When choosing a doctor, patients have long relied on the idea of board certification. It’s a stamp of approval meant to assure them their provider knows current medical practices.
But a rebellion among doctors over recertification requirements has put that stamp in flux, potentially complicating what patients can expect to know about their doctors.
The national credentialing organization has directed the 24 boards that oversee specific medical specialties, such as surgeons, anesthesiologists and internal medicine doctors, to toughen their requirements for renewal of board certification. But pushback from a number of doctors — especially internists — has sparked a debate in the medical community about the best way to evaluate what doctors know and how effective they are at treating patients.
Following the ABMS guidance, the American Board of Internal Medicine last year moved to add a new component to its maintenance of certification program, requiring certified internists to provide information every five years about how they interact with patients and keep them safe. That was supposed to start this year. But the heavy criticism it elicited from a number of doctors led the ABIM to suspend the requirement.

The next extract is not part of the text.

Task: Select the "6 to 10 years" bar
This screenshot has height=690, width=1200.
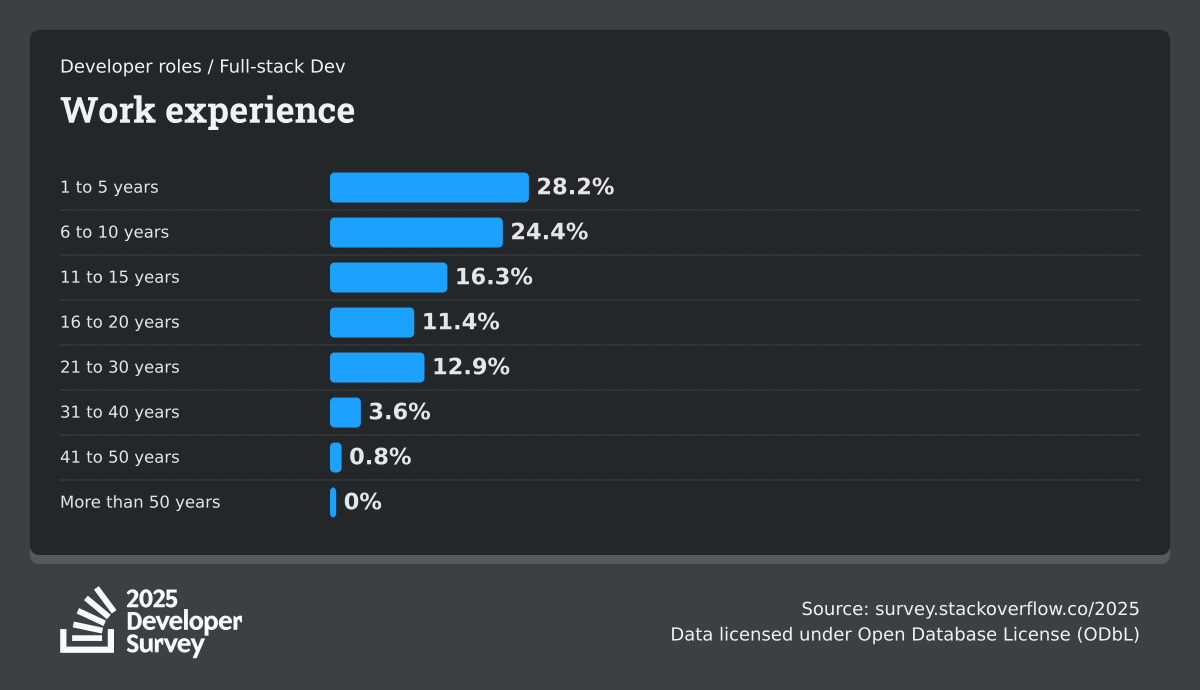Action: coord(416,232)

Now, the board is starting over, soliciting more input, said Richard Baron, ABIM’s president.
All 24 specialty boards have been required to expand maintenance of certification. Internal medicine, which is the largest of the groups, is the only one so far to suspend its requirements. However, the Association of American Physicians and Surgeons, a trade group of private physicians that advocates limiting government influence on medical care and more independence for individual doctors, filed a lawsuit against ABMS challenging the recertification efforts in all specialties in 2013. The U.S. District Court in Chicago is weighing the suit.
But while many internists have praised the ABIM decision to take a harder look at what’s required to maintain board certification, patient advocates have expressed concern that the move could potentially foreshadow a diminished focus on elements like patient safety.
“ABIM is issuing a mea culpa to physicians, that they’ve held them to too many standards,” said Leah Binder, president of the Leapfrog Group, a nonprofit organization that emphasizes patient safety. “And I think that message has some hazards to it.”
More thorough standards for physicians are worth the effort, said Robert Wachter, a professor of medicine at the University of California at San Francisco who previously chaired ABIM and is now a trustee at the ABIM Foundation, the board’s nonprofit arm. The board, he said, correctly thought that “the public deserved and would want to know that physicians were doing more [to stay certified] than a process that they were doing for a few months every 10 years.”
The goal was to develop ways to assess patient care and patients’ perceptions of their doctors.
Physicians say, however, they were worried that, as proposed, ABIM’s requirements could be too cumbersome without effectively measuring quality. They would have been required to review old charts and paperwork every five years, collecting data to indicate what they had done in treating relevant diseases, as well as surveying patients about the level of care they received.
Doctors “viewed this as a significant burden – very time-consuming,” said Steven Weinberger, CEO of the American College of Physicians, and at the same time, “they weren’t really clear that it actually improved the practices of medicine and the care that they gave to patients.”
And such criticism, Wachter said, convinced board members that “the methods we had to assess those things were too imperfect and too onerous to force physicians to do them right now.”
But some have said even the existing process is too expensive – completing the ABIM protocol for maintenance of certification, including the exam, costs about $2,000 every decade. Others have argued the exam doctors must take, for which the content is also being re-evaluated, isn’t always relevant, a qualm that could suggest it is not worth the energy and expense of completing. For instance, a physician who works only with breast cancer patients might still be required to demonstrate knowledge about prostate cancer, colon cancer or other forms of the disease.
“How relevant do you need to make the exam?” Weinberger said. “Does the certificate say that I’m in fact competent in a broader area? It’s a very nuanced question.”
But despite these reservations, finding a way to somehow hold doctors accountable is essential when it comes to patient safety, Binder said.
“We are in an environment where there are so many significant problems in quality and safety in health care,” she said. “I hope they will turn around quickly and that the new standards they set will be more appropriate and at the same time tougher.”
The prevalence of organizations assessing doctors actually makes a strong board credential more important, Wachter argued.
“We wanted to create a process that we thought was appropriate and credible for the public” and that others could use as a gold standard for evaluating physicians, Wachter said.
And though continuing medical education (CME) programs already exist, they aren’t a substitute for being certified, Weinberger said, especially given how relatively unstandardized the courses can be. “When you’ve seen one CME program, you’ve seen one CME program – they’re all very different in terms of what their goals are and how effective their goals are.”
Balancing physician and consumer needs can get tricky, Binder said, but effective and stringent standards are important given the significance doctors hold in patients’ lives.
“Physicians are an elite profession – one that is revered and admired by all of us,” she said. “And in return for that admiration and respect, I think, they should reassure us that they are holding themselves to very high standards.”